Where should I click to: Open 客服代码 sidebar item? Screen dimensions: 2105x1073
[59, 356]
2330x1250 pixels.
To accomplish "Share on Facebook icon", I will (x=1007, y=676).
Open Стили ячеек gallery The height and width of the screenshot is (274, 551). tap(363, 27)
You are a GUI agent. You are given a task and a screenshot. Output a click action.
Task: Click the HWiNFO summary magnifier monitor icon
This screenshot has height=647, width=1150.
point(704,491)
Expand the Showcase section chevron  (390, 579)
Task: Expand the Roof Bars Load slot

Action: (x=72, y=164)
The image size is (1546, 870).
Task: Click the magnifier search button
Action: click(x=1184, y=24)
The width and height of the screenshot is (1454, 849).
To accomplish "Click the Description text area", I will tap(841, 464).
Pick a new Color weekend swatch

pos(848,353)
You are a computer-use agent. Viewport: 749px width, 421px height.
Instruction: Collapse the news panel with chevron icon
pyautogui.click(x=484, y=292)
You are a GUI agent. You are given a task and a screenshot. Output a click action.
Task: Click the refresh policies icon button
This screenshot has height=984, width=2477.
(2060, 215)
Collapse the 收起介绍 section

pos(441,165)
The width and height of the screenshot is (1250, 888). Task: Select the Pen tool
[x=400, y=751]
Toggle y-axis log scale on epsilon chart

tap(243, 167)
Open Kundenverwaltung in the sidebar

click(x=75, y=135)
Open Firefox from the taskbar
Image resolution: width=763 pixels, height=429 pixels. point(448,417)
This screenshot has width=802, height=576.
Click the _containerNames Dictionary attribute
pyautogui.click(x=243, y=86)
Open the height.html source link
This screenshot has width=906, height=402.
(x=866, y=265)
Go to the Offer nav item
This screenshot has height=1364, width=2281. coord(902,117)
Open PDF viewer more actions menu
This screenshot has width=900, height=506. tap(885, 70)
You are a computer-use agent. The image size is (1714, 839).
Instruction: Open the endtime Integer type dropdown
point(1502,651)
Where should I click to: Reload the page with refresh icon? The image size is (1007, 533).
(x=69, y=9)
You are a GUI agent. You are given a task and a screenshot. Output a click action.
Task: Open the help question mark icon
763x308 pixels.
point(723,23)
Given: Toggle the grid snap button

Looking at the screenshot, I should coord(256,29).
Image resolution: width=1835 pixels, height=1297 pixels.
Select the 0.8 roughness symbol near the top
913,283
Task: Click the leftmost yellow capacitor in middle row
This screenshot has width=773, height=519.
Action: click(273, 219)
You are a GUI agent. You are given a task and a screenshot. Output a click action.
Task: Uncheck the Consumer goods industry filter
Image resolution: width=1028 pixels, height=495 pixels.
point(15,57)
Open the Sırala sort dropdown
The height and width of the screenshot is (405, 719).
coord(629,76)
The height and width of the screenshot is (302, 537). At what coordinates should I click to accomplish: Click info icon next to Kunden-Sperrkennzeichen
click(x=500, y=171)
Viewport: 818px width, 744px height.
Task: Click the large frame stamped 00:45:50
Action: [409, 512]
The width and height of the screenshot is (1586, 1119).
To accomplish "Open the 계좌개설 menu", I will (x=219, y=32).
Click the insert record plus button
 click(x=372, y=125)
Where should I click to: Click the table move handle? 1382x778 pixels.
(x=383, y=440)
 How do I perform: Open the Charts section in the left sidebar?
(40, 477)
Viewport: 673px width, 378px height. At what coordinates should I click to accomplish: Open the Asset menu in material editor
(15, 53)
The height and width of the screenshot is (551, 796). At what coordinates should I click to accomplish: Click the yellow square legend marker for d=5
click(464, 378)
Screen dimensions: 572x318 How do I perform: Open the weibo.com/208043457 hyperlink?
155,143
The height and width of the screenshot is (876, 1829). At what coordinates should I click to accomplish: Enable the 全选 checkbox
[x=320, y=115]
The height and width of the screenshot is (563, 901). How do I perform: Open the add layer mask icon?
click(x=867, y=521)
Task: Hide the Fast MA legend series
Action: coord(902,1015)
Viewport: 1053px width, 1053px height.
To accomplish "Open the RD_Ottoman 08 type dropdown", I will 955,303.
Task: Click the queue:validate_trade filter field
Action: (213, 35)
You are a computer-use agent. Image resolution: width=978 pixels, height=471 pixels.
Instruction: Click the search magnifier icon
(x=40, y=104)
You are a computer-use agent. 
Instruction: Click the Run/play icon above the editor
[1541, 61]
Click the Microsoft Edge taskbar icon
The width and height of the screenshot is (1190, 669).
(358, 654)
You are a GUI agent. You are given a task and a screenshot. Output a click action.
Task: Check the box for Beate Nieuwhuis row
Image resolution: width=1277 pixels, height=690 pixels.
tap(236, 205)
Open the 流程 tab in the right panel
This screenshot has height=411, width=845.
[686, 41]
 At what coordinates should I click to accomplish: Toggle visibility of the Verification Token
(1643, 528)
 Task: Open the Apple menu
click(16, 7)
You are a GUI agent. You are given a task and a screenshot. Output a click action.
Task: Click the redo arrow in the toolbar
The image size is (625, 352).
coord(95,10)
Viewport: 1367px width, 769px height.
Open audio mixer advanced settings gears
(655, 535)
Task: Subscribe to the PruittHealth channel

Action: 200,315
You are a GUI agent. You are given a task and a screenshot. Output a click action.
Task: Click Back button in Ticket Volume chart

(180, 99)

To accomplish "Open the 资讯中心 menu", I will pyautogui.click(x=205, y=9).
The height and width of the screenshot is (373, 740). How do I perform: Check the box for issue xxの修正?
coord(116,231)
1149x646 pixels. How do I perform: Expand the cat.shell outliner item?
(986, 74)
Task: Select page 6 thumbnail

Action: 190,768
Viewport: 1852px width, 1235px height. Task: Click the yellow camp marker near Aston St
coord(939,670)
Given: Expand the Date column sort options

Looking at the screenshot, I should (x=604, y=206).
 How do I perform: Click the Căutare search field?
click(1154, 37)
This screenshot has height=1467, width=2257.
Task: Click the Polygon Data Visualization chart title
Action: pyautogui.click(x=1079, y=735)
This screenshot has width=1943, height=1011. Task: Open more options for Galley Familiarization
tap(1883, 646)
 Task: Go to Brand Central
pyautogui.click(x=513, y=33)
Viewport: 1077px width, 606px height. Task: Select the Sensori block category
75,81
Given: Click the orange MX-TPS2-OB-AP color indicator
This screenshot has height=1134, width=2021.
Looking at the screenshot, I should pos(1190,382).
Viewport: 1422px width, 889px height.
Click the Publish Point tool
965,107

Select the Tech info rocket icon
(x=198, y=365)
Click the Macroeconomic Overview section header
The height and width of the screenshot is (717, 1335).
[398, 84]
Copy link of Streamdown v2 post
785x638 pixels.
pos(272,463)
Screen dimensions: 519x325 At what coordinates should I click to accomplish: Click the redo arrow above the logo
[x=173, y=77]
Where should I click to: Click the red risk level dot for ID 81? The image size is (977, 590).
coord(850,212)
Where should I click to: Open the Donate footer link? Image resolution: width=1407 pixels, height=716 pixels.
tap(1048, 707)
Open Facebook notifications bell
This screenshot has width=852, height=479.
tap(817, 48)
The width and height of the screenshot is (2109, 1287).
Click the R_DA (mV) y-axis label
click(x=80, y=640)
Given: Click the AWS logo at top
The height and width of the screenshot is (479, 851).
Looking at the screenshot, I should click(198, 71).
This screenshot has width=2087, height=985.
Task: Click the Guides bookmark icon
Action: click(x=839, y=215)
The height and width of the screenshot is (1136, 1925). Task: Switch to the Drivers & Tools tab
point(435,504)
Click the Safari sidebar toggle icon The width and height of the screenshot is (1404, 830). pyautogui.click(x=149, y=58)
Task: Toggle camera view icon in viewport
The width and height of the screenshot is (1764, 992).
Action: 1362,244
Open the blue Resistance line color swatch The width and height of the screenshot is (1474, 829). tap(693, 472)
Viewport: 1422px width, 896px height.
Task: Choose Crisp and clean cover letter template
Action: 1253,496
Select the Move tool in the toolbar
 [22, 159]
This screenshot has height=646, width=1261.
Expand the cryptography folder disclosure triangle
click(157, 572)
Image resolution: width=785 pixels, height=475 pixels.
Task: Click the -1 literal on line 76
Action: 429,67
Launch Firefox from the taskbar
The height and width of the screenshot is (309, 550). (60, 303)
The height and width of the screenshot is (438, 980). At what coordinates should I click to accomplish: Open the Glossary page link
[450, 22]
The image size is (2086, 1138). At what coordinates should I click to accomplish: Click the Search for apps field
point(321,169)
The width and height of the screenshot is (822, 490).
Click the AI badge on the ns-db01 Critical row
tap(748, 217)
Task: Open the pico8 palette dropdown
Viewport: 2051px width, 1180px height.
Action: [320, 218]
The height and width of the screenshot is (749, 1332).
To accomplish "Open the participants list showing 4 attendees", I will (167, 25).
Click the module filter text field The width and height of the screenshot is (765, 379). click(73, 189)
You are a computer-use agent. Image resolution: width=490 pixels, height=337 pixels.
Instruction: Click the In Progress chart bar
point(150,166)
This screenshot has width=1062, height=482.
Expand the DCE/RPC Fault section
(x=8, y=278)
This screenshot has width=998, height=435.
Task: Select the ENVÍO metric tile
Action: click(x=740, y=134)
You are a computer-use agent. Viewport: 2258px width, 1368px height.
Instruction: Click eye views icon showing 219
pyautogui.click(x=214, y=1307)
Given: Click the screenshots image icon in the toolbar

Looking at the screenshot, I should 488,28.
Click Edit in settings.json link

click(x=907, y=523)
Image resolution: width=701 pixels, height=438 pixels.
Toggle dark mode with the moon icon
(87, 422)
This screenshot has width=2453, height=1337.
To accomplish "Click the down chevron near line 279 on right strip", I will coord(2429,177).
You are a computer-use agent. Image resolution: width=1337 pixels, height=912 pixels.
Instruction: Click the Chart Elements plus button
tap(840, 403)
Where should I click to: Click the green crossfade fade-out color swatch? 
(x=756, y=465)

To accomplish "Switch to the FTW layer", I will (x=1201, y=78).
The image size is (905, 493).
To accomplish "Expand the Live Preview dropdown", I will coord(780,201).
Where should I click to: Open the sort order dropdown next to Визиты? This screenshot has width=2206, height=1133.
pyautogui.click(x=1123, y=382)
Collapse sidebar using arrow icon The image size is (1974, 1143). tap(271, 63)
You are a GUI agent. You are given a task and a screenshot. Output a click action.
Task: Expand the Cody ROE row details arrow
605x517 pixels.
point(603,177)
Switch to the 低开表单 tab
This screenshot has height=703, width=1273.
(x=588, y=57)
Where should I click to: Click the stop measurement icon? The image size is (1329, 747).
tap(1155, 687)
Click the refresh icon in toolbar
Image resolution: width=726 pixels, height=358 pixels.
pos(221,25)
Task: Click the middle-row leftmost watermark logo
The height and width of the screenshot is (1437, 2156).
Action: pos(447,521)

:: INSTRUCTIONS FOR THE TASK ::
Beginning at the line with "Select the 0.8 roughness symbol near the top" and ending at the line with "Open the Sırala sort dropdown", reproduce each line of the data above exactly, and add no other lines.

:: ANSWER SPACE ::
Select the 0.8 roughness symbol near the top
913,283
Task: Click the leftmost yellow capacitor in middle row
This screenshot has width=773, height=519.
Action: click(273, 219)
You are a GUI agent. You are given a task and a screenshot. Output a click action.
Task: Uncheck the Consumer goods industry filter
Image resolution: width=1028 pixels, height=495 pixels.
point(15,57)
Open the Sırala sort dropdown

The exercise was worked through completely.